This article was published in this month’s edition of the Law Society Journal of NSW.
Your clients Betty and Bruce recently called to say that their self managed superannuation fund was selling a residential property and to request that you prepare a contract for them.
They told you that their superannuation fund bought some vacant land a couple of years ago on which it built a house to be rented out as a long-term income earning investment. However, after the house was completed, but before it was rented, they received an offer that was too good to refuse and have therefore agreed to sell.
Betty and Bruce asked about GST. They said their fund was not registered. You said that because they bought and developed the property planning to keep it as a long-term rental proposition, GST would not be an issue.
You completed the contract by indicating the sale was not subject to GST. Everything went according to plan. Settlement happened to Betty and Bruce’s great satisfaction.
Some time after settlement you receive a telephone call from Chloe who identifies herself as Betty and Bruce’s accountant. She asked if you took into account the fact that the sale may be subject to GST.
Your response was no, why? You pointed out that Betty and Bruce were not property developers so why would GST be an issue? How could you say they were conducting an enterprise? And if they aren’t conducting an enterprise, how can the sale be subject to GST?
Chloe said yes, but it is a bit more complicated than that. ‘That if you buy and develop a property for the purpose of resale, that is a profit that can be caught too, and …’

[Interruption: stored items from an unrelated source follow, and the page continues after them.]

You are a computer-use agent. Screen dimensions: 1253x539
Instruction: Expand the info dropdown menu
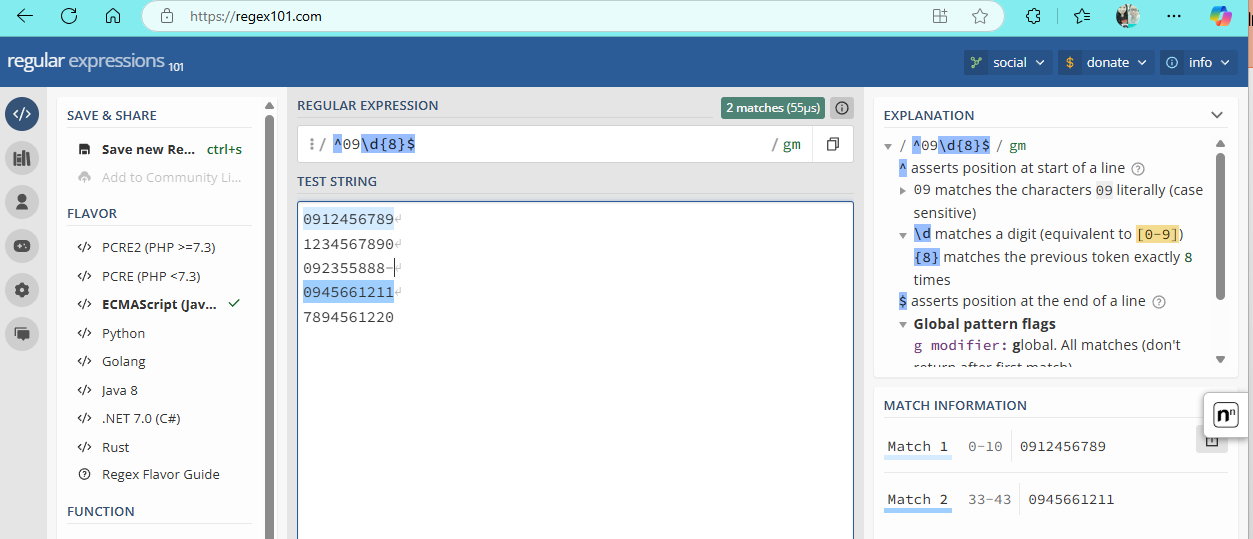coord(1200,62)
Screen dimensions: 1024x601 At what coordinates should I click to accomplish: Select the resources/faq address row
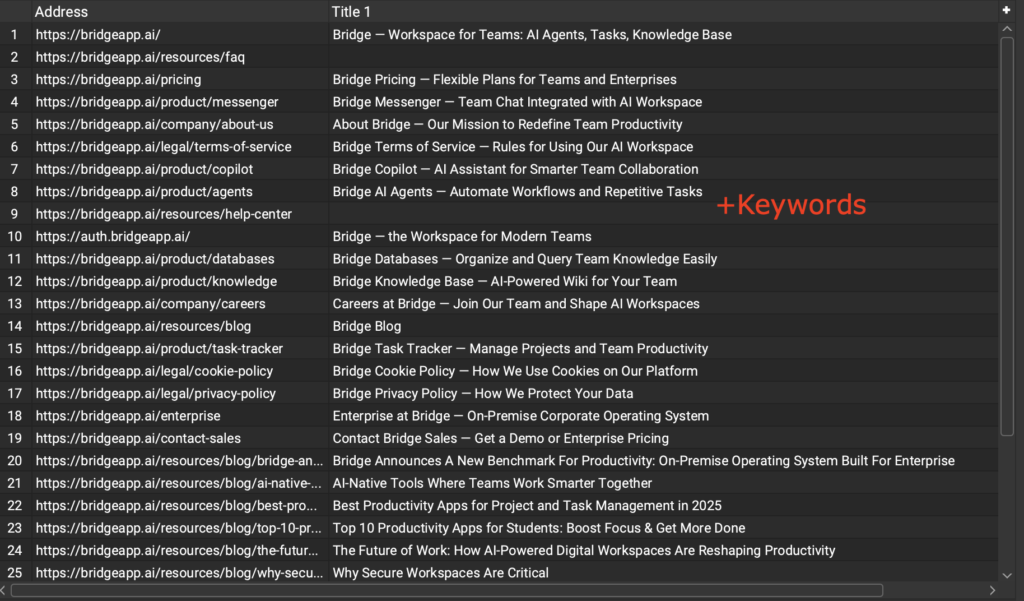point(140,57)
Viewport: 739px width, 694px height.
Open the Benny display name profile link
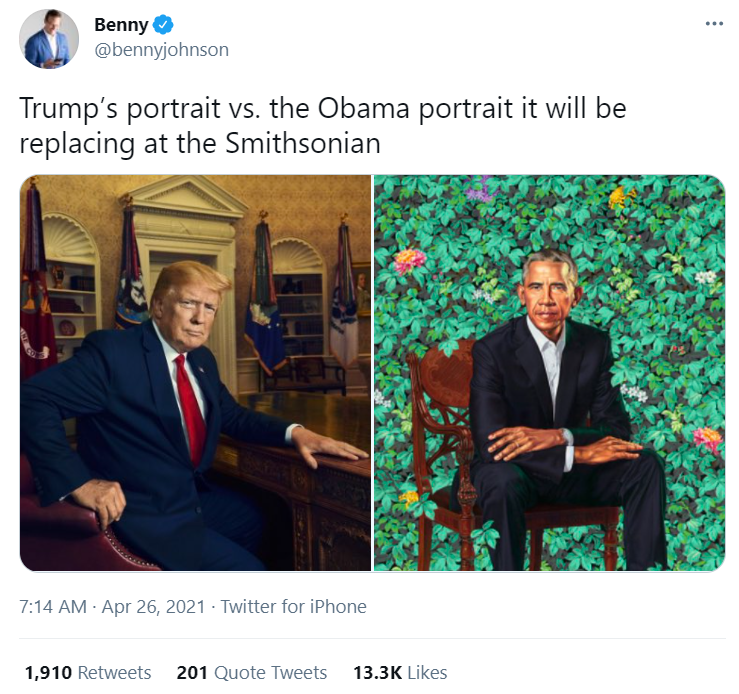[121, 25]
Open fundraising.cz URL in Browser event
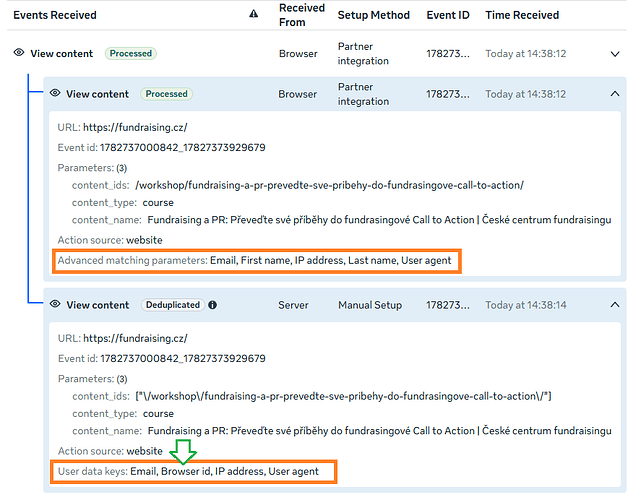The width and height of the screenshot is (627, 500). click(x=135, y=128)
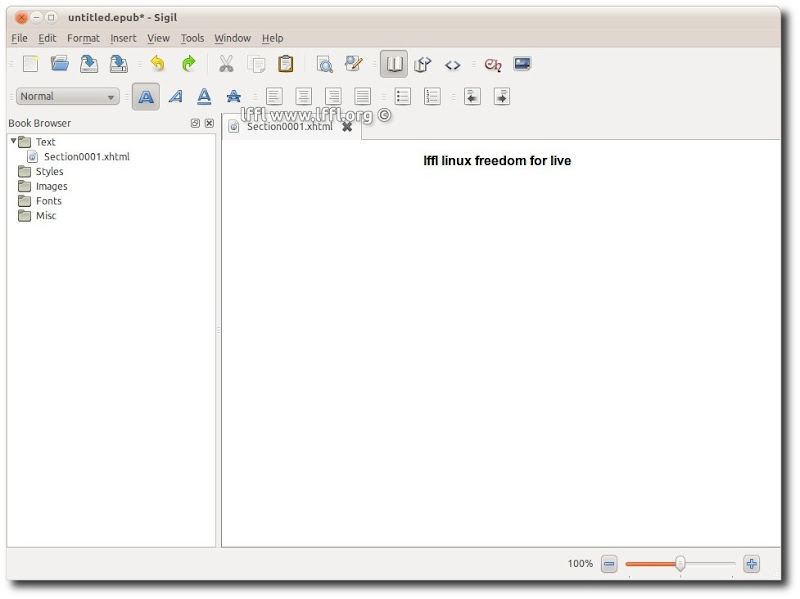This screenshot has height=599, width=800.
Task: Close the Section0001.xhtml tab
Action: pos(347,127)
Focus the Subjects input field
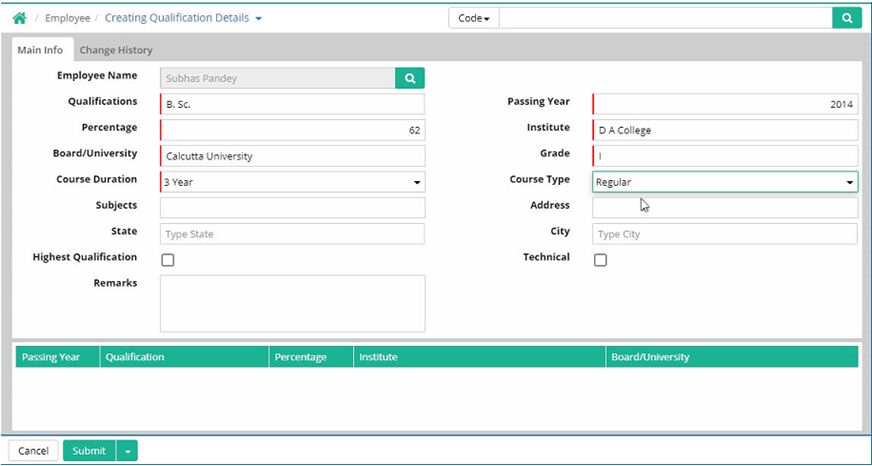Screen dimensions: 872x466 pyautogui.click(x=292, y=208)
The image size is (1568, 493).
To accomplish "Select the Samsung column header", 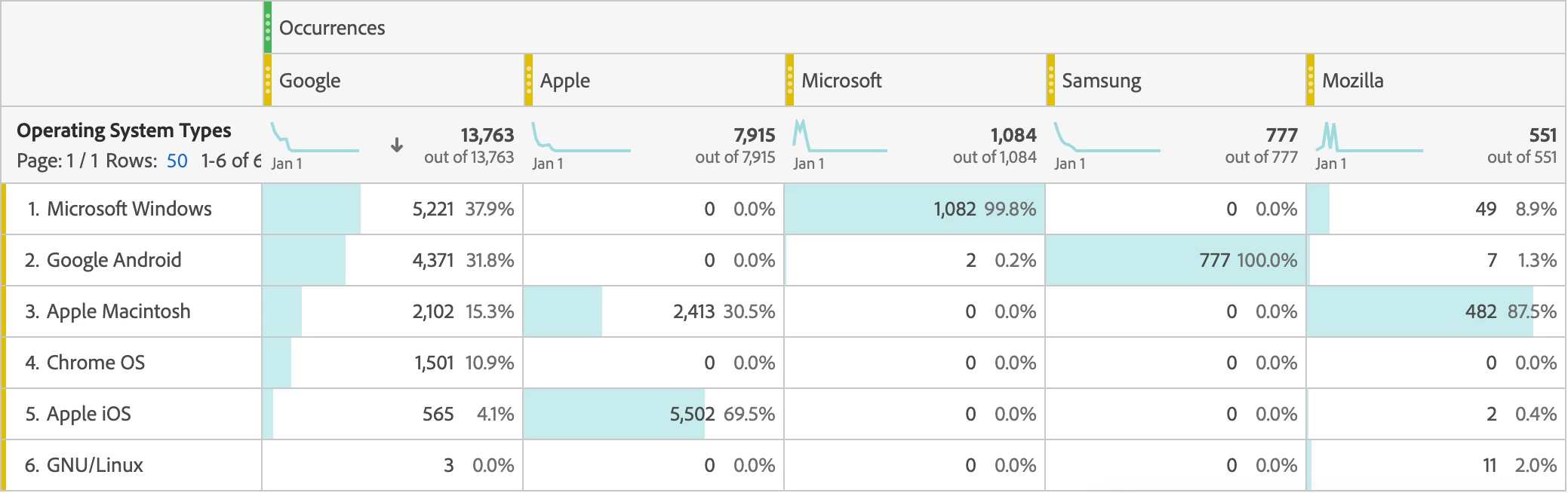I will 1101,80.
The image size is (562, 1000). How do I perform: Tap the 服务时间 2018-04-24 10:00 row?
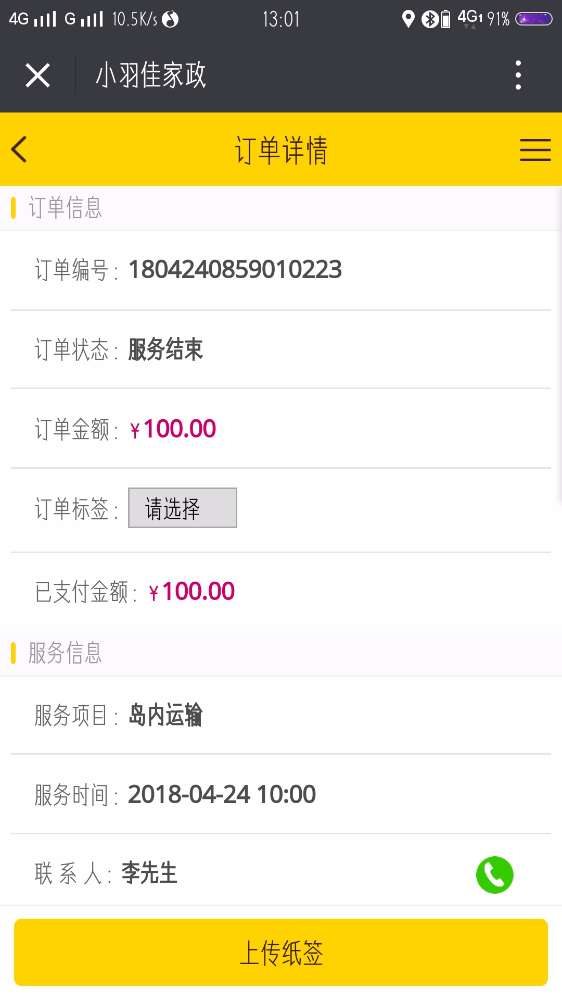tap(281, 794)
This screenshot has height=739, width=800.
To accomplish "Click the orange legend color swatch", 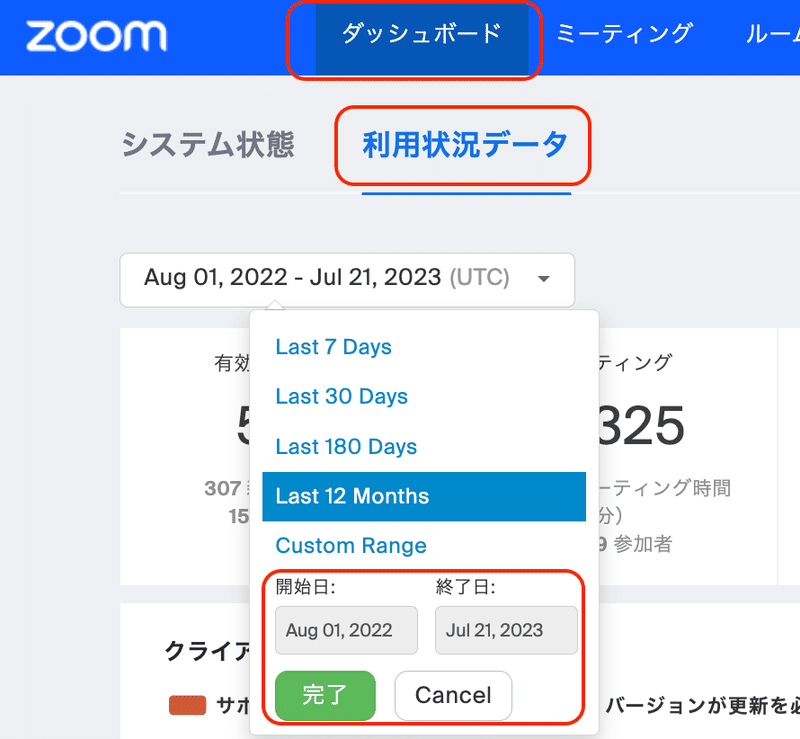I will pos(187,705).
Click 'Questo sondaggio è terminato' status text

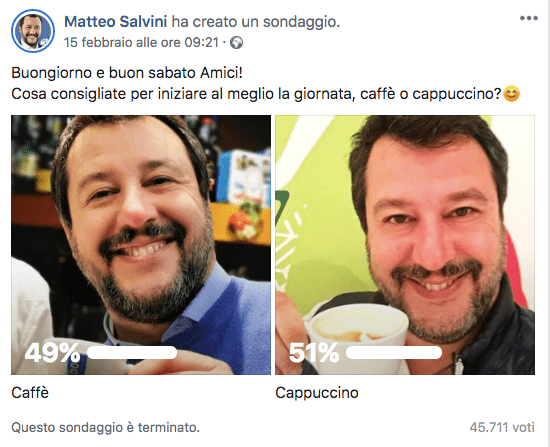(106, 427)
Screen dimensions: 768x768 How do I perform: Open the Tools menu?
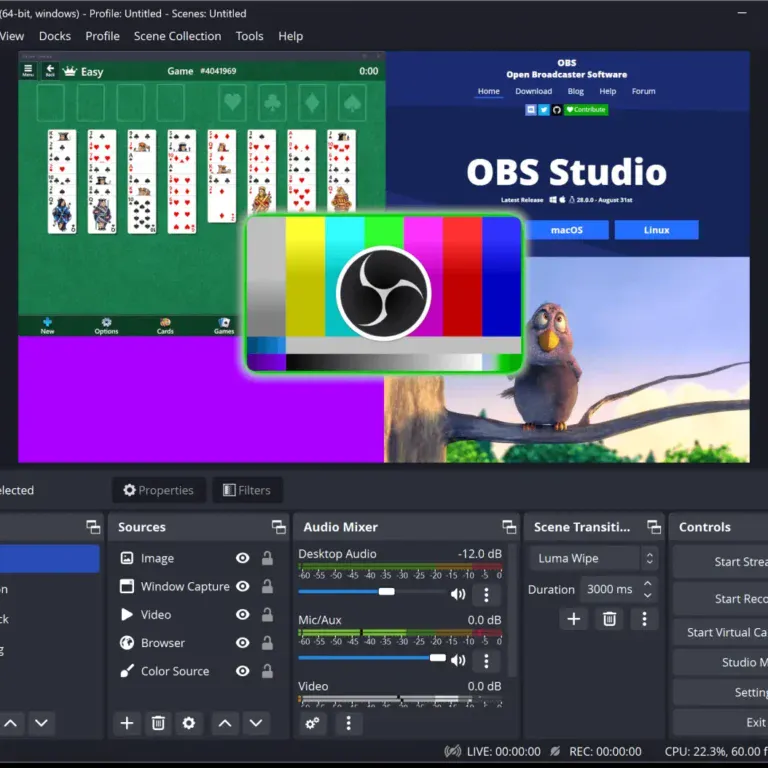249,36
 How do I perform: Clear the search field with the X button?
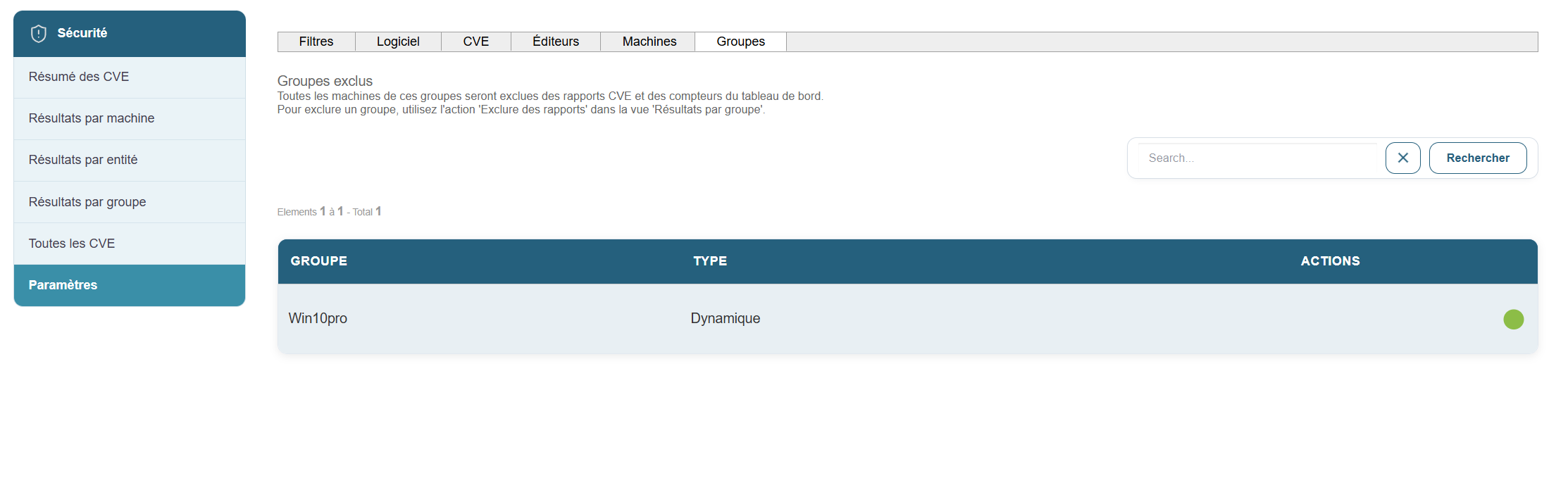[x=1402, y=158]

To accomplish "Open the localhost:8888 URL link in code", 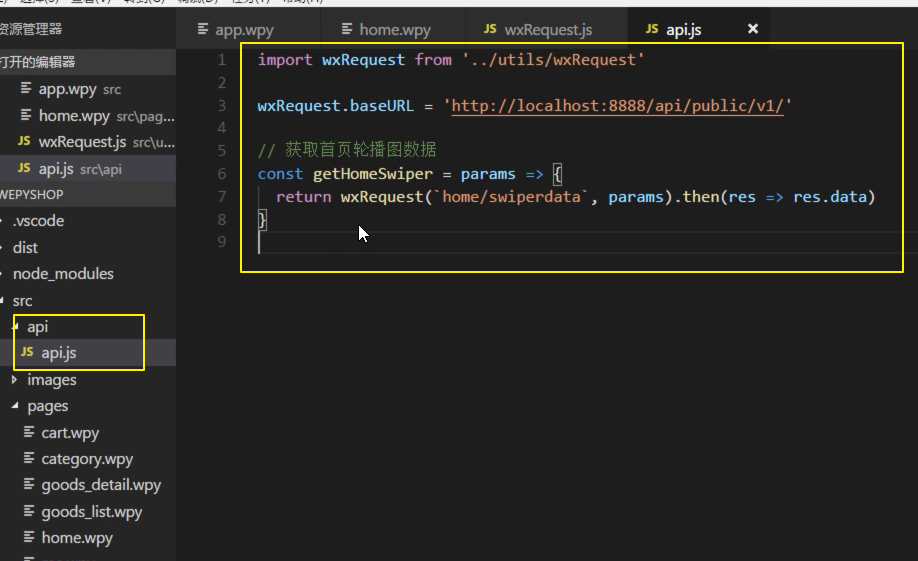I will (617, 105).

Cutting her short you say but that isn’t the case here. Betty and Bruce bought the property for long-term rental. Surely, you say, that is the intention that counts.
Chloe said, with strained patience, just turn up section 9.20 of A New Tax System (Goods and Services Tax) Act 1999 (‘the GST Act‘), which you do.
You see, somewhat to your surprise, that the definition of “enterprise” includes ‘an activity, or series of activities, done… by the trustee of a complying superannuation fund…’ (s9.20(1)(da).
Somewhat subdued, you ask Chloe what are the consequences of this. Somewhat more sympathetically,
Chloe says that while she understands the reasoning, she had recently been involved in a discussion group when the issue was discussed. A major topic of the discussion was a particular private binding ruling – authorisation number 17550 – mentioned.
You say, let me get back to you after I have a look at the ruling. When you do you find that the facts are very similar to those involving Betty and Bruce. To your dismay you see the ATO’s opinion that, in the case considered in the ruling there was an enterprise, and that there was a requirement to register and that it was the sale proceeds that were taken into account in considering the threshold.
Working your way through the ruling you see the Commission’s analysis is as follows:
Was the sale a taxable supply?
The sale of new residential premises (like any other property) is a taxable supply if the requirements of section 9.5 of the GST Act apply.
One of those requirements is that the sale is “in the course or furtherance of an enterprise that you carry on”.
Another is that “you are registered, or required to be registered”.
Was the sale by the superannuation fund in the course of furtherance of an enterprise?
The definition of enterprise includes (as referred to by Chloe earlier) ‘an activity, or series of activities, done … by the trustee of a complying superannuation fund… (s9.20(1)(da)).
The activities of a superannuation fund include maximising returns on investments, which includes the selling of a house. The sale is therefore in the course or furtherance of an enterprise.
Was the superannuation fund required to be registered?
Because the sale is made ‘in connection with an enterprise…’ the sale price is taken into account in considering whether or not the registration threshold is exceeded: (s188.2(1))
And because the sale price was well over the threshold of $75,000 the requirement to register exists.
Is the news all bad?
Pretty much so. The margin scheme could have been used if you were aware of the problem in time to have an agreement with the purchaser. On the other hand, the private binding ruling indicates that registration can be backdated entitling Bruce and Betty to claim input tax credits on their building costs.
• Everything related to the normal conduct of a complying superannuation fund is an enterprise for GST purposes.
• The bad news is that any sale that is neither input taxed nor GST free can be subject to GST.